**EXPLORA EL MATERIAL:**
1. Según la noticia sobre el atropello, ¿dónde permanece el conductor desde que el juez decretó su ingreso en prisión?
2. Copia de la noticia sobre el atropello la parte que empieza con "Precisamente ayer uno" y termina con "celebre el proceso.", y sustituye "en prisión" por "en la cárcel".

**FRAGMENTO DE PÁGINA:**
_ _ _
Su estado y las consecuencias llevaron al titular del juzgado de Instrucción número 2 a considerar «indudable» la alarma social suscitada y a calificar los hechos como mucho más graves que los sucedidos en El Antiguo en noviembre de 2002. Entonces dejó en libertad al autor de los hechos, Nino José Rodríguez Novoa, como justificó en el escrito. Sin embargo, las circunstancias del sucedido el miércoles, aconsejaron, y así lo decretó, el ingreso en prisión del conductor que arrolló a la mujer y al niño. Desde entonces, permanece en Villabona.
Precisamente ayer uno de los letrados de la acusación en el juicio del atropello de la calle Mon, José Manuel Fernández González, apoyó la decisión del juez. Sus argumentos son parecidos. Es más, según el abogado, los hechos son «lo suficientemente graves» para que el hombre permanezca en prisión hasta que se celebre el proceso.
José Manuel Fernández comentó que la medida adoptada por el juez es «entendible» dado el resultado del accidente: «Ha fallecido una mujer y su hijo está herido». Además considera que el hombre ha incurrido en un delito de homicidio imprudente, y apuntó que también debería ser juzgado por la tasa de alcohol que llevaba en sangre y por su conducción temeraria. «Hay que terminar con los accidentes provocados por los conductores ebrios», añadió.
_ _ _
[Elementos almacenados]
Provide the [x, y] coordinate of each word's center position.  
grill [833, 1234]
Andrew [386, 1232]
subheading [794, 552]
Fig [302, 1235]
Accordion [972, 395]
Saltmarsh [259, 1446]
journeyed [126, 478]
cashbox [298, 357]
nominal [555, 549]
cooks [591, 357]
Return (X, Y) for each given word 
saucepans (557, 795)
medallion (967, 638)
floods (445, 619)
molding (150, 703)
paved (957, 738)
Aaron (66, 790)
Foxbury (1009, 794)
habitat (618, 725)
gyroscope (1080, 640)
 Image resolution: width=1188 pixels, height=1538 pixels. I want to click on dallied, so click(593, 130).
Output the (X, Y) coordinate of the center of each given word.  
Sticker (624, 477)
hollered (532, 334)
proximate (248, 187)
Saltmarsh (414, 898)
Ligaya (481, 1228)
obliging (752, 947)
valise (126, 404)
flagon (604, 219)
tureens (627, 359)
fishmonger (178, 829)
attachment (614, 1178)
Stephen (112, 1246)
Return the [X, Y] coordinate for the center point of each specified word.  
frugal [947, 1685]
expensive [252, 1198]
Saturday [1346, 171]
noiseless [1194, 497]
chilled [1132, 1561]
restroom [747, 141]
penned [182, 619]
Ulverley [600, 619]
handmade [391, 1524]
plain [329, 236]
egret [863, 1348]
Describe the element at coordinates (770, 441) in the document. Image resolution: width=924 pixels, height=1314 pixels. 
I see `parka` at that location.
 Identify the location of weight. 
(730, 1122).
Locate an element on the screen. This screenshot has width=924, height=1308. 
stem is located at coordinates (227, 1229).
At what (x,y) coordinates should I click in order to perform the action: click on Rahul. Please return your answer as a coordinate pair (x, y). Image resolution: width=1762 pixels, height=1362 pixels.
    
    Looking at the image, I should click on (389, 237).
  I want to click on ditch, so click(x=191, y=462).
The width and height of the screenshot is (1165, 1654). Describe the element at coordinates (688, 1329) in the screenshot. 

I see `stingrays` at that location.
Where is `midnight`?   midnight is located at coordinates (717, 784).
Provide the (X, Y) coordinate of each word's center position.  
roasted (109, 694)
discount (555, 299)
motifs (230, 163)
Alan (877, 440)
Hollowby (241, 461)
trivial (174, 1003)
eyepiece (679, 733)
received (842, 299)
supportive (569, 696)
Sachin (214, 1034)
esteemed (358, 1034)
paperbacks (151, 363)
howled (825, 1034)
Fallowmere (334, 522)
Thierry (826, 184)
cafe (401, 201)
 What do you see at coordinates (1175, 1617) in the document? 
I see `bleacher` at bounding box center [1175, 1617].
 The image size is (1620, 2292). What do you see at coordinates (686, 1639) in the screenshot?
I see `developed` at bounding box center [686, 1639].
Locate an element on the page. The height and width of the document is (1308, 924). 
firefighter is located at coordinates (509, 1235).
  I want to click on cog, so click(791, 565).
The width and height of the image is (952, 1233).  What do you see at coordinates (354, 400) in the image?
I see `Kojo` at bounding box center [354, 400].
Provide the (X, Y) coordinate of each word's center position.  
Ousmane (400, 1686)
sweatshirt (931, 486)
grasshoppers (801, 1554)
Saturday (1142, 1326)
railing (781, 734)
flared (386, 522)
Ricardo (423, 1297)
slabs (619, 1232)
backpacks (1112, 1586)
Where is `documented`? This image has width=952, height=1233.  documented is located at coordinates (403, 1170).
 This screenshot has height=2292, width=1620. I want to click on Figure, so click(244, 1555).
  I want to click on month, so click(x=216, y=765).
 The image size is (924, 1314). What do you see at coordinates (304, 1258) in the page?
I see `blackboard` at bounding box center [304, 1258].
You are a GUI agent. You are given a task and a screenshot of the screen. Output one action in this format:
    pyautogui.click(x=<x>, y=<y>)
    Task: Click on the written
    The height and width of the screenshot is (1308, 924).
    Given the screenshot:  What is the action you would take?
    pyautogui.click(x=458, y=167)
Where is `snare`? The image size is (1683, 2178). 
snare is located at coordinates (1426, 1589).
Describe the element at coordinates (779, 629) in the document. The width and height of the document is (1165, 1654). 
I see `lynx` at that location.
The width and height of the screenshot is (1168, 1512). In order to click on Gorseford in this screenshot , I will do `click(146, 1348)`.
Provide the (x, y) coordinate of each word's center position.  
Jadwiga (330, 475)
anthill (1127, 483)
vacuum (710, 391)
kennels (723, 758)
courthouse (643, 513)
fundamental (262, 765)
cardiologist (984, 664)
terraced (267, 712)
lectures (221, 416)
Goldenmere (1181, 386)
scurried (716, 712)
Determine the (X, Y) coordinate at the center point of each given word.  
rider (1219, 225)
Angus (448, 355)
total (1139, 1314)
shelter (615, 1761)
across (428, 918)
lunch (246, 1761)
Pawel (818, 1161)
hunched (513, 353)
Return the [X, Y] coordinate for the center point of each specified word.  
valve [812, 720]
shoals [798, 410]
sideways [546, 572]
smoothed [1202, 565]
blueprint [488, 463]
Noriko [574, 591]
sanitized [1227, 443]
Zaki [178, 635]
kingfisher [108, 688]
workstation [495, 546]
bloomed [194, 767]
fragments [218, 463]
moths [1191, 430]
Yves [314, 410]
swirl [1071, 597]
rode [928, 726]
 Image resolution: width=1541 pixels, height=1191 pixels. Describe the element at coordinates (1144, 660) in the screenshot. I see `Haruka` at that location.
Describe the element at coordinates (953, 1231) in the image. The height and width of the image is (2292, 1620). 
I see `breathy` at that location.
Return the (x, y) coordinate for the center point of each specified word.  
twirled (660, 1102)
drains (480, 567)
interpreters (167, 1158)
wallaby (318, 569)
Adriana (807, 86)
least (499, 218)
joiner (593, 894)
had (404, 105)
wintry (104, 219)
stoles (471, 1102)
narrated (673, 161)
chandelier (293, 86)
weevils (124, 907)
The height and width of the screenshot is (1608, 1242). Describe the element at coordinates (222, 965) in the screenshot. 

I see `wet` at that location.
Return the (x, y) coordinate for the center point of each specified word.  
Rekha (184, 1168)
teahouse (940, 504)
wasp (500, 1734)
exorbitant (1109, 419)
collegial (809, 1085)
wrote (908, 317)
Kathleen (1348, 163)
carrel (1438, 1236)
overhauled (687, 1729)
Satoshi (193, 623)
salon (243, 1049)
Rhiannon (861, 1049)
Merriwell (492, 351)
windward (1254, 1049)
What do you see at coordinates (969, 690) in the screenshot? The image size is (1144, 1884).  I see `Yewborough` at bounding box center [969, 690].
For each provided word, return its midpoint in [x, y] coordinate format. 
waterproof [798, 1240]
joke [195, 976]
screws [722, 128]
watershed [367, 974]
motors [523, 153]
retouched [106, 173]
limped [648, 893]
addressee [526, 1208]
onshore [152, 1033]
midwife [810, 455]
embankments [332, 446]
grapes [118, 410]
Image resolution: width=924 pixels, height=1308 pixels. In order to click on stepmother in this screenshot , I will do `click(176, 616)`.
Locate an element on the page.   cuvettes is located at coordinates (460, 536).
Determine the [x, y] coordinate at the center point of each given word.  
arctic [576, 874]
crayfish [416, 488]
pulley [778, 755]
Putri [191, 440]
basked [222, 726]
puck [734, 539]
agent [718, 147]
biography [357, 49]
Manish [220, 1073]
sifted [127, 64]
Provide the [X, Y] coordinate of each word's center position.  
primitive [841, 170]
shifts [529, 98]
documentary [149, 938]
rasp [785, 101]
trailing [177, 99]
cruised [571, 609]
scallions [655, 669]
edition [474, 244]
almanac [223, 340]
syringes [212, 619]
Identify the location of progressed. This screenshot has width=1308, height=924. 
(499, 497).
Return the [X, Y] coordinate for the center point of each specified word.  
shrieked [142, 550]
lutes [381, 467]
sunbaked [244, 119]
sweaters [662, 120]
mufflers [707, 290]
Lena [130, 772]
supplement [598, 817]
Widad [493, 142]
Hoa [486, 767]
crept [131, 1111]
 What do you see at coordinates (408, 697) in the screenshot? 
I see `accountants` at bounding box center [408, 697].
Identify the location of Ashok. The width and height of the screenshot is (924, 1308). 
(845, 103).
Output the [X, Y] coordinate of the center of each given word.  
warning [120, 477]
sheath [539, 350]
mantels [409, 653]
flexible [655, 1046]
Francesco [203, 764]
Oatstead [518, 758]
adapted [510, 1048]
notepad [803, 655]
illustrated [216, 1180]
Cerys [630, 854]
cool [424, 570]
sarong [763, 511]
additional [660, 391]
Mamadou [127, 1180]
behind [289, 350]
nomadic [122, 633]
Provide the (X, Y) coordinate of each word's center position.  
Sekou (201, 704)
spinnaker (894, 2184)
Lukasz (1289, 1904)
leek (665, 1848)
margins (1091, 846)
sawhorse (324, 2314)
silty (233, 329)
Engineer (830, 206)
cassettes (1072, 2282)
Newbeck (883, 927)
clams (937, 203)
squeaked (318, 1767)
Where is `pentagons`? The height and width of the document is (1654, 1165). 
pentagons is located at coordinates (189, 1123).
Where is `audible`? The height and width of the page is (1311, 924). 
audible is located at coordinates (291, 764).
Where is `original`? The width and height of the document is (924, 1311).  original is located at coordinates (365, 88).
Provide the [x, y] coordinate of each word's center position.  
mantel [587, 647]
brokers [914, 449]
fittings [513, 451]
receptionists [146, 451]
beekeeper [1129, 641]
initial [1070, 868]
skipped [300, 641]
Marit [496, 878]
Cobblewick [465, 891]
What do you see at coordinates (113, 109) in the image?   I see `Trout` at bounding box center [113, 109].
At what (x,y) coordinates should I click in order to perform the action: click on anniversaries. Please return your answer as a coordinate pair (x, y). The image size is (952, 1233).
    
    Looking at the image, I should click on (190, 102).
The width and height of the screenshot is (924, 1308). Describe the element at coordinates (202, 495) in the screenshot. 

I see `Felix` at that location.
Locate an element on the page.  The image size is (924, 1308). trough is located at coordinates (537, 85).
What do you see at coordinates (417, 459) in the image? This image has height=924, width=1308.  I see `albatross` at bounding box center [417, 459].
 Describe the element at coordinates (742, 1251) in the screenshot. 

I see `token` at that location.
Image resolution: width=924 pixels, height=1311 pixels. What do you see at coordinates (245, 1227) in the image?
_ _ _
**RESPUESTAS:**
1. En Villabona.

2.
Precisamente ayer uno de los letrados de la acusación en el juicio del atropello de la calle Mon, José Manuel Fernández González, apoyó la decisión del juez. Sus argumentos son parecidos. Es más, según el abogado, los hechos son «lo suficientemente graves» para que el hombre permanezca en la cárcel hasta que se celebre el proceso.